106, 105. Seaborgium, dubnium
Cold-war squabbling will be frozen into the periodic table for ever thanks to the rivalry between researchers in the University of California, Berkeley, led by Glenn Seaborg, and those at the Joint Institute for Nuclear Research in Dubna, Russia. The two teams discovered many radioactive heavy elements at similar times, and in secret, making it difficult to say who got there first. In 1997, the IUPAC finally decided to give dubnium to one side and seaborgium to the other — the only element ever named after a living person.
60. Neodymium
Makes really, really strong little magnets like the ones children play with and must never, ever swallow.
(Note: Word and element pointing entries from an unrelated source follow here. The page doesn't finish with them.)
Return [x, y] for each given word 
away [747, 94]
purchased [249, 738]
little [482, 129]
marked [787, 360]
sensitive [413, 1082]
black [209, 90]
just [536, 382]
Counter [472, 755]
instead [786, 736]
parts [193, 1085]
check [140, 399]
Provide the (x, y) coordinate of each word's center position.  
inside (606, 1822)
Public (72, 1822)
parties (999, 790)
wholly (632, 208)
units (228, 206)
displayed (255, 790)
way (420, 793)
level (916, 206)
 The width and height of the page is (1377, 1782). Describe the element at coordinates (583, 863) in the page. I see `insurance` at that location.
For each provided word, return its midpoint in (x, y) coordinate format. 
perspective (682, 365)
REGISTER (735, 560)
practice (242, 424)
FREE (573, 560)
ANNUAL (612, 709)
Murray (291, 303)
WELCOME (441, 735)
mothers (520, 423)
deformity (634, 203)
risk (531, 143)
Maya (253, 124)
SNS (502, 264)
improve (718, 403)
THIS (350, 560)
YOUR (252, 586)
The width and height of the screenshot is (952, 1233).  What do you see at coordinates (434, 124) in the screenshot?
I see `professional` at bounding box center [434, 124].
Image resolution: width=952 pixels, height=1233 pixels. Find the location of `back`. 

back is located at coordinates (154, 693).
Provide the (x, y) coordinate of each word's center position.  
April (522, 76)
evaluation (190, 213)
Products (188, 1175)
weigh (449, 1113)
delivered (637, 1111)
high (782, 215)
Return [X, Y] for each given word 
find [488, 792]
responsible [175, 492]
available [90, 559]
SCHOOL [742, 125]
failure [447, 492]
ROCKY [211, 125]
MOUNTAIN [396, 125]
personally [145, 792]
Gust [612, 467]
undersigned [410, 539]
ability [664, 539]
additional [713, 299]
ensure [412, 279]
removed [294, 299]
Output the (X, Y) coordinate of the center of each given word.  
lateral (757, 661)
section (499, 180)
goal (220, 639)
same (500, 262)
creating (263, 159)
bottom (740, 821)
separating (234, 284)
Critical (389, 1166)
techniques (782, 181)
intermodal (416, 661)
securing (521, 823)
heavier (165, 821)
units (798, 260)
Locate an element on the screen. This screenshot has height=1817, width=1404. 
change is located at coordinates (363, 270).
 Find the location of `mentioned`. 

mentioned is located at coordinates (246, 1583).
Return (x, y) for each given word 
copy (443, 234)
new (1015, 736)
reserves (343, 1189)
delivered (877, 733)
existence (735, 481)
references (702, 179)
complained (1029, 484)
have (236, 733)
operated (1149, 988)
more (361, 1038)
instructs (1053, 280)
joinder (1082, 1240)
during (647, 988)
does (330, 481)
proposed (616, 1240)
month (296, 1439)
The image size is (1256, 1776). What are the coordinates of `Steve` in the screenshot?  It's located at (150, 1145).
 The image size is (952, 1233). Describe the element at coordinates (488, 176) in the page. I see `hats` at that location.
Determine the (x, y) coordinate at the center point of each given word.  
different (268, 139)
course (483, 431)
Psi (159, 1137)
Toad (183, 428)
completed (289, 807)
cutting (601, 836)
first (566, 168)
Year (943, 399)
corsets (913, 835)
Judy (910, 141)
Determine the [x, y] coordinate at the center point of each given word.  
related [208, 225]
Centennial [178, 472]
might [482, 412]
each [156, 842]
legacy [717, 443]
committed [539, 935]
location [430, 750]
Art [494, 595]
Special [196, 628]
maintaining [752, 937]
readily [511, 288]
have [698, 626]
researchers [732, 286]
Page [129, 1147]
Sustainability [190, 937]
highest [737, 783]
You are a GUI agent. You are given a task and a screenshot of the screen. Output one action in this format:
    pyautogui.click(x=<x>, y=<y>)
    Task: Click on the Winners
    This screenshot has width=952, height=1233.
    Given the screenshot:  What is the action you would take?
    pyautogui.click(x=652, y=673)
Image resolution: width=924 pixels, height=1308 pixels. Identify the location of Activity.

While we’re down here, why are these two rows of elements — the lanthanides and actinides — set apart from all the others? Chemists have a secret answer to that: they actually belong in periods six and seven, but if you put them there the table would be too wide to print comfortably. Proof that nothing is ever really tidy.
47. Silver
Not cool for the reasons you think, but very cool for other ones. Solid silver is a strange thing to cherish in the form of coins or jewelry because it reacts with oxygen in the air and goes dark. When clean, however, it is the very shiniest element of all. It also conducts electricity better than any other element. When clean.
55. Caesium
The main thing everyone knows about the metal caesium is that it is so reactive that it will explode if you drop it in a bowl of water. Should you have any lying around, you could also watch it melt on a warm day as the temperature passes 28C. When not performing party tricks, caesium regulates the measurement of time for the human race by having a hyperfine atomic structure that is useful in atomic clocks.